When I checked it today, the effect from reconstructive feedback was there, but more subtle than I had previously heard. This is the first I have noticed the circuit depending this much on tubes. The 350Bs, having become more complex, smoother, and warmer I put the Ultrons back in the CSP. This opened and clarified things enough that the Reconstructive Feedback circuit became what I was accustomed to...a much more notable difference on and off.

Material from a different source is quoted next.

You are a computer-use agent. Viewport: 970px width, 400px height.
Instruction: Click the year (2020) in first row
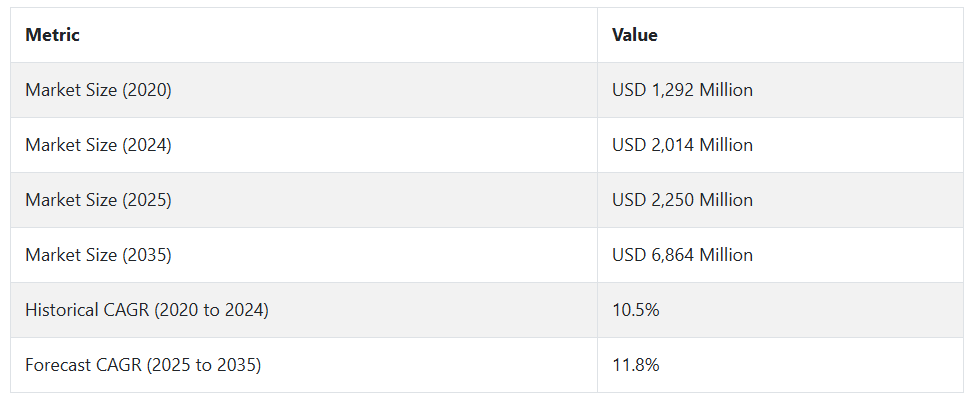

Similarly, with the circuit depending on complex detail being there to begin via gear, cables, tubes, room, etc...also recordings with more openness, detail and ambience show it more. Either way it is relatively subtle in some ways, but really kind of big in others in terms of the overall feel of the music. Also, if I recall correctly, it was around 350-400 hours before I started to really like it. For a long time I kept it switched off, preferring the more focused sound. But finally burnin made its previously too diffuse sound tighter, clearer, and quite tasteful in my system. Now it stays on.
The recordings with a good soundstage here are generally similarly saturated both ways, wide and deep, but the sound with reconstructive feedback is different, increasing subtle information. From note hits to fading trails, it feels sort of like it takes bits of information and divides them into more, smaller bits. The increased senses of fine detail and resolution make tones and edges smoother, more liquid and more complex at the same time. It shows best in edges, in air, and in ambience close to the instruments, and beyond, but I think is throughout. The space between and around the instruments is richer in ambient information giving a nice atmospheric quality. It also helps recording ambience seamlessly integrate with my room ambience.
Finally, I have not fully explored this, but I have noticed a number of times that reconstructive feedback can give mixes with less focus on soundstage more soundstage spaciousness and definition in this system.